Problem to work on: Transcribe the data below verbatim from the line with "You are a GUI" to the line with "Task: Delete the দিবস উদযাপন row". Include both of those lines.

##### Dataset content

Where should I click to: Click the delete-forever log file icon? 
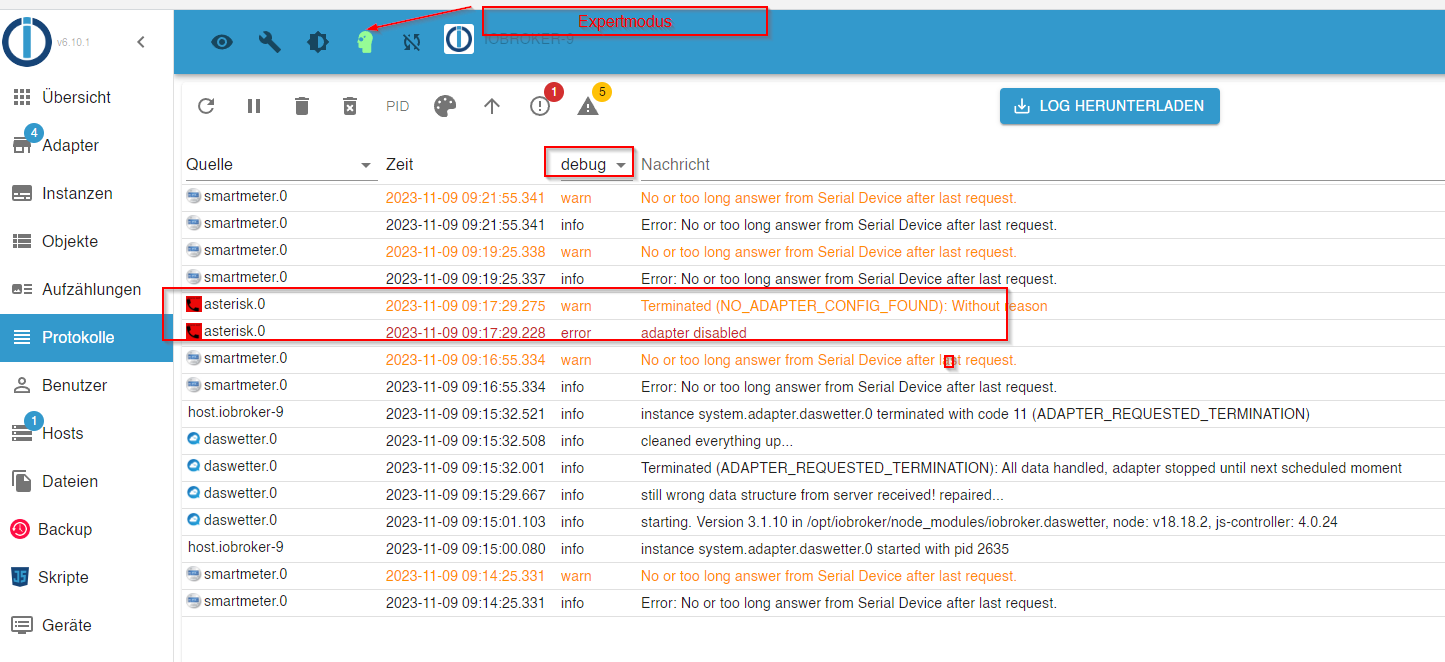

##########
##### Dataset content

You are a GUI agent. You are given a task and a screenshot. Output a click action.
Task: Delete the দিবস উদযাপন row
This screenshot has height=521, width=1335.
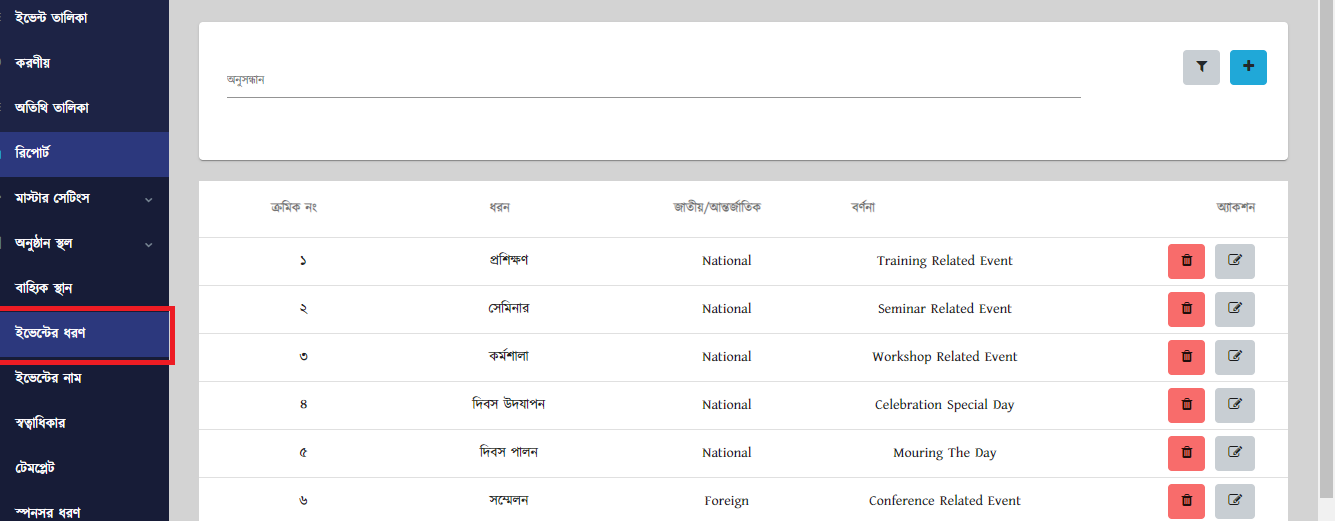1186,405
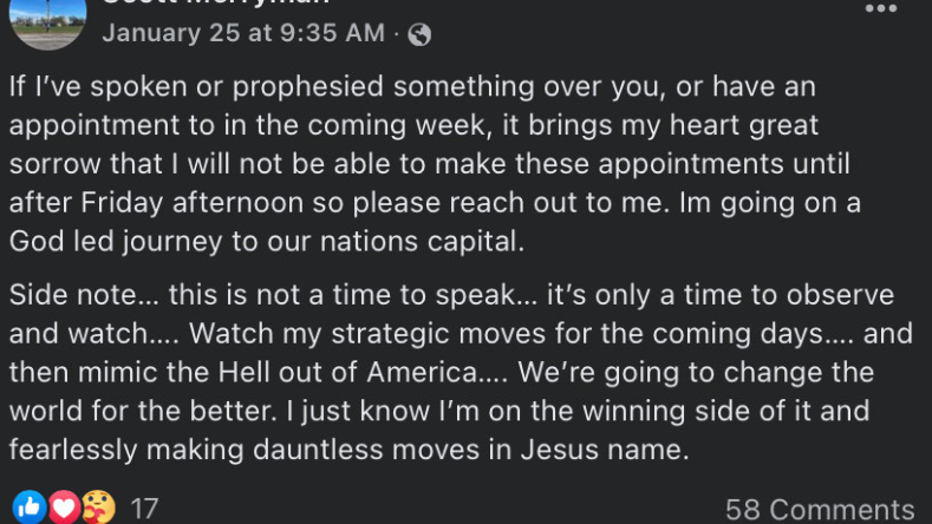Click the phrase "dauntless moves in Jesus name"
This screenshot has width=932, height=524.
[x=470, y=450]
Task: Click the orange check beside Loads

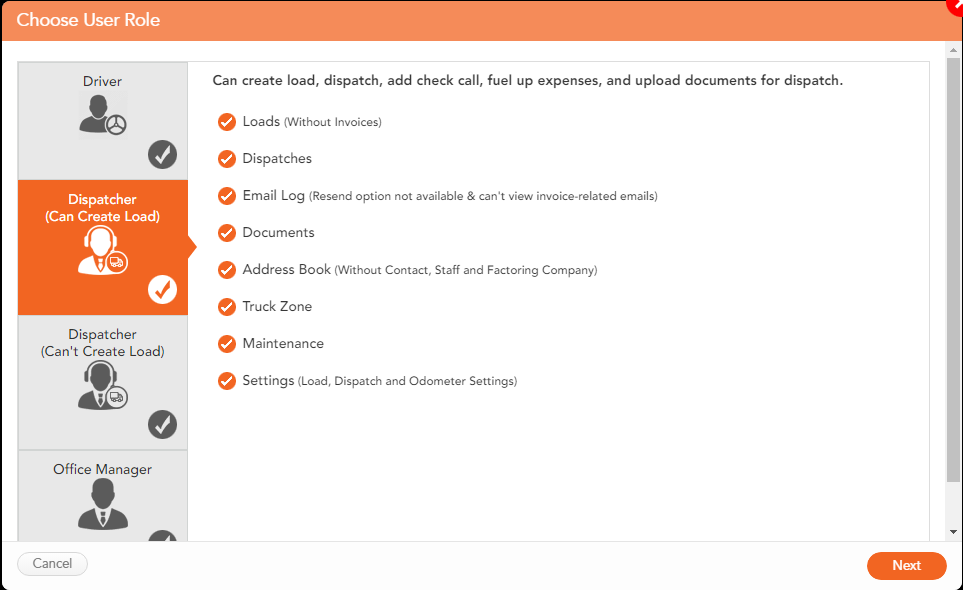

##########

Exercise response:
You are a GUI agent. You are given a task and a screenshot. Output a click action.
Task: Delete the দিবস উদযাপন row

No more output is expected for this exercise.